The reason why you are observing the time discrepancy is because the "-L targets.bed" option in samtools does not consult the index. Instead, when that option is given, samtools still goes through all mappings in the input file and checks for each one whether it overlaps any BED target.
The equivalent call for samtools is "samtools view file.bam 11:60000-5000000", which uses the BAM index to slice out only that region.
Testing tabix with bed files
For the FANTOM5 project we have well over thousands of CAGE libraries. My aforementioned colleague prepared a bed file containing all the CAGE tags in all human samples. Despite having more than half a billion lines in this bed file, making a genomic inquiry took only seconds.
time tabix hg19.ctss.bed.gz chr11:60000-5000000 | wc 9577172 57463032 336697101 real 0m6.276s user 0m7.997s sys 0m3.092s
Using tabix and BEDTools
Here I have a bunch of BAM files and I create one big tabix file, so I can quickly check the number of reads for a region of interest. You'll need to install BEDTools for converting the BAM files into BED:
#convert to bed
#if you have a lot of bam files
#you can run this using GNU parallel
#parallel 'bamToBed -i {} > {.}.bed' ::: *.bam
#otherwise use this:
for file in `ls *.bam`;
do echo $file
base=`basename $file .bam`
bamToBed -i $file > $base.bed
done
Now to tally all the BED files into one file and index:
for file in `ls *.bed`;
do echo $file;
base=`basename $file .bed`;
cat $file | groupBy -g 1,2,6 -c 2 -o count | awk -v id=$base 'OFS="\t" {print $1, $2, $2+1, id, $4, $3}' >> all.bed
done
cat all.bed | sort -k1,1 -k2,2n -k6,6 | bgzip > all.bed.gz
tabix -p bed all.bed.gz
#now perform a query
tabix all.bed.gz chr7:5566000-5570500 | sort -k4 | groupBy -g 4 -c 5 -ops sum | head
a 9672
b 3530
c 21401
d 8113
e 8428
f 6173
g 7349
h 15761
i 12229
j 4693
#just to double check the numbers
#I've made a bed file containing the coordinates above
intersectBed -abam a.bam -b ~/tmp/test.bed -bed -u | wc
9672 116064 1093327
Storing normalised values instead:
#convert to bed as per before
for file in `ls *.bam`;
do echo $file
base=`basename $file .bam`
bamToBed -i $file > $base.bed
done
for file in `ls *.bed`;
do echo $file;
total=`cat $file | wc -l`
base=`basename $file .bed`;
cat $file | groupBy -g 1,2,6 -c 2 -o count | awk -v id=$base -v total=$total 'OFS="\t" {print $1, $2, $2+1, id, $4*1000000/total, $3}' >> all_tpm.bed
done
cat all_tpm.bed | sort -k1,1 -k2,2n -k6,6 | bgzip > all_tmp.bed.gz
tabix -p bed all_tmp.bed.gz
#now perform a query
tabix all_tmp.bed.gz chr7:5566000-5570500 | sort -k4 | groupBy -g 4 -c 5 -ops sum | head
a 1143.33436399999982314
b 1364.21559799999999996
c 2421.59271699999999328
d 1957.13968499999964479
e 932.962562000000161788
f 575.469340999999985797
g 847.564216999999985092
h 1919.78977400000030684
i 1105.43800160000023425
j 1072.46930399999996553
#double check
bc -l<<<9672*1000000/8459465
1143.33471442934038972913
Further reading
For the keen reader, have a look at the paper for tabix.

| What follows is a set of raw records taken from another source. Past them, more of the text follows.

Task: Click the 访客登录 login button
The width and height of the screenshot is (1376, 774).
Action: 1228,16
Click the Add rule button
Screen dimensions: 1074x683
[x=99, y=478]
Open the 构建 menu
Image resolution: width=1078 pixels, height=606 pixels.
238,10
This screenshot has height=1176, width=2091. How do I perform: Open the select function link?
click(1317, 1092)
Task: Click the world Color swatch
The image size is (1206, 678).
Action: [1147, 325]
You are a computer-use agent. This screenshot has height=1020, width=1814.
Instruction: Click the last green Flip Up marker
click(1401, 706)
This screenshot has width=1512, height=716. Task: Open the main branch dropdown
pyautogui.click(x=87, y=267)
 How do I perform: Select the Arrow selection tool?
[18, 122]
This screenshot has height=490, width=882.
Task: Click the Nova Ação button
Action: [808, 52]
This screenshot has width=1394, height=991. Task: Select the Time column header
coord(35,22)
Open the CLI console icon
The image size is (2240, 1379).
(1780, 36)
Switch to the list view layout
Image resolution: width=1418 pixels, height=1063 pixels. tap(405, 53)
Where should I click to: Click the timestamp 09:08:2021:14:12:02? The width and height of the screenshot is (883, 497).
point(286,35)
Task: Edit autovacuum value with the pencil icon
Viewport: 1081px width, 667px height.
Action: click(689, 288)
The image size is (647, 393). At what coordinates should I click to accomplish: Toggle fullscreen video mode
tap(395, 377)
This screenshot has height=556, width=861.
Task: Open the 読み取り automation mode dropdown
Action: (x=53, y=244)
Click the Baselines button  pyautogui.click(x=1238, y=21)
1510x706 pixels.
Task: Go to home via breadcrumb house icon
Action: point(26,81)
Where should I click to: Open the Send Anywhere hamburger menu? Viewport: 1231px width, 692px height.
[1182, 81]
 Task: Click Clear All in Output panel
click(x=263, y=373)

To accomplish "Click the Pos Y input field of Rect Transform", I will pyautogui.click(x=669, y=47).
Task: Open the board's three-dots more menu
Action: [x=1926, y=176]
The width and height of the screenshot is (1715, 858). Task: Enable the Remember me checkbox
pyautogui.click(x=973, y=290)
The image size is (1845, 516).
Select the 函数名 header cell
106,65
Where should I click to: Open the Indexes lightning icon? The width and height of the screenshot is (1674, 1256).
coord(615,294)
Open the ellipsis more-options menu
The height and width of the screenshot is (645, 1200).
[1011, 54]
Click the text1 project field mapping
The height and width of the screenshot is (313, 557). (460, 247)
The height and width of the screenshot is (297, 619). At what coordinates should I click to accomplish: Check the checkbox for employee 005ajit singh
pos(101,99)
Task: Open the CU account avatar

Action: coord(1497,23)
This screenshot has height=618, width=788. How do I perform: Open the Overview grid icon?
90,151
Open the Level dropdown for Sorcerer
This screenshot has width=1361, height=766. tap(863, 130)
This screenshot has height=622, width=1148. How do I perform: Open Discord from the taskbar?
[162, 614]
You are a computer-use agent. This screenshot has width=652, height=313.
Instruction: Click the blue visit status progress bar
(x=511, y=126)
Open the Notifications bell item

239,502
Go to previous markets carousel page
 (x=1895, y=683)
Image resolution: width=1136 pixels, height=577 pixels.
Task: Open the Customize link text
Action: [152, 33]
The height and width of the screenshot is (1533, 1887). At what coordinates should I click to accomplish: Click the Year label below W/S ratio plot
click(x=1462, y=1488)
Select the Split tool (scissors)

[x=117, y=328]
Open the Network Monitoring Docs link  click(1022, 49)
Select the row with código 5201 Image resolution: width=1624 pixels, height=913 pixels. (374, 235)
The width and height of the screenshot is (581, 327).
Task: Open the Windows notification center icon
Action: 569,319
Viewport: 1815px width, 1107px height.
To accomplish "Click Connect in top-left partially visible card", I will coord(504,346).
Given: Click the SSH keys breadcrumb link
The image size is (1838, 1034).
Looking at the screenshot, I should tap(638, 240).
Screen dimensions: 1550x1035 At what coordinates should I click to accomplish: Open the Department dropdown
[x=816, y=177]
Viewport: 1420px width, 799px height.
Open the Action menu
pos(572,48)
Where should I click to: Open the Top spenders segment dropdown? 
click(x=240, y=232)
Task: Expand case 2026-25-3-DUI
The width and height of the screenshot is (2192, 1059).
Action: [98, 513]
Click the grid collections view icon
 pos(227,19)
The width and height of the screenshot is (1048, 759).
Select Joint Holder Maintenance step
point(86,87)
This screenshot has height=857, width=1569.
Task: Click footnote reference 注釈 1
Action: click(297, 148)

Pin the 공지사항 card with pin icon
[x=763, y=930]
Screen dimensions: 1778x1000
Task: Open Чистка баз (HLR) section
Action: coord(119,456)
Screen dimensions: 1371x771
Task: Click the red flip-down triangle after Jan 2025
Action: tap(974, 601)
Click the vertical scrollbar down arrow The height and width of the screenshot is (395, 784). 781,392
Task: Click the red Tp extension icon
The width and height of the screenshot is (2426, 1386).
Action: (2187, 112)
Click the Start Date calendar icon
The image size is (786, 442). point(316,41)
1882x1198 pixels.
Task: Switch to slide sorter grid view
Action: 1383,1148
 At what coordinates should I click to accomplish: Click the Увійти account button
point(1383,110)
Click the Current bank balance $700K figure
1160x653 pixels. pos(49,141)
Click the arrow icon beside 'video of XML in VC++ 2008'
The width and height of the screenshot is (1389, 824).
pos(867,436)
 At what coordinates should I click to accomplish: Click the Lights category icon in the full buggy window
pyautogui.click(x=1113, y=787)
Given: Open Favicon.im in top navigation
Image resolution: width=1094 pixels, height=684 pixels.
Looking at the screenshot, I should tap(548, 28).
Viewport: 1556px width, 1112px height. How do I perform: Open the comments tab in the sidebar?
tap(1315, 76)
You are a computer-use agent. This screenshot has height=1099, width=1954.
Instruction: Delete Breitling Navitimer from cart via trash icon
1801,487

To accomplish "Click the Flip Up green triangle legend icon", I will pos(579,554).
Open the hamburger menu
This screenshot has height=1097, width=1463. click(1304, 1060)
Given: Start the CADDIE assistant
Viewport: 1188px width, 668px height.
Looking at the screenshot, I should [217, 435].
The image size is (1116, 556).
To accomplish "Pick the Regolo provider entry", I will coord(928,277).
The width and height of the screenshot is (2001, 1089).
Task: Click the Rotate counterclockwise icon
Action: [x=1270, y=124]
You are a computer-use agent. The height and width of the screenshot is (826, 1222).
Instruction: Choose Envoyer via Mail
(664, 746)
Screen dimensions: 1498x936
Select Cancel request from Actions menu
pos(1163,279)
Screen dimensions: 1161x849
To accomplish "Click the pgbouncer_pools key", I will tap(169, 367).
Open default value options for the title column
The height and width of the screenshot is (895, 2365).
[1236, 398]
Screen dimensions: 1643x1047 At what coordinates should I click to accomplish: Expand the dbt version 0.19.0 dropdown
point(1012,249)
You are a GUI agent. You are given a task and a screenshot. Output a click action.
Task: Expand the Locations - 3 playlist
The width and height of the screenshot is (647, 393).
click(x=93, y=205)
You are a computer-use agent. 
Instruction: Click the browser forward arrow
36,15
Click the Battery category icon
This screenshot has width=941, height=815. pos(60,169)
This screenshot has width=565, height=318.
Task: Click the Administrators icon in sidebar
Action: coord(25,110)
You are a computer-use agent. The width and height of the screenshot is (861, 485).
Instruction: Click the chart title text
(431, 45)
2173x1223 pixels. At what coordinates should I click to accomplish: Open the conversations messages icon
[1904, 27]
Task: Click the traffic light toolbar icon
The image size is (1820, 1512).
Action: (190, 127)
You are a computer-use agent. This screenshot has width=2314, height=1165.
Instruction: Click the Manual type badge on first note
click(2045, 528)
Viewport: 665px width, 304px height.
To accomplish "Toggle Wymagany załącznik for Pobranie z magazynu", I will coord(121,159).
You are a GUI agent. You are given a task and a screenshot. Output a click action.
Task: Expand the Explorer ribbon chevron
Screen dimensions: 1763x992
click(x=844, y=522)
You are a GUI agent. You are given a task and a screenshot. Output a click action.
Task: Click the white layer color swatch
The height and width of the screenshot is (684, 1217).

This work is licensed under a Creative Commons
Attribution 4.0 International License.
By the way, samtools and tabix are by the same author, and BAM files are also block-gzipped. Extracting entries using the coordinate index (BAI or TBI) is equally fast in both technologies.
The reason why you are observing the time discrepancy is because the “-L targets.bed” option in samtools does not consult the index. Instead, when that option is given, samtools still goes through all mappings in the input file and checks for each one whether it overlaps any BED target.
The equivalent call for samtools is “samtools view file.bam 11:60000-5000000”, which uses the BAM index to slice out only that region.
Thanks for the clarification and the tip! I had always wondered about the [region1 […]] usage part in the usage of samtools view.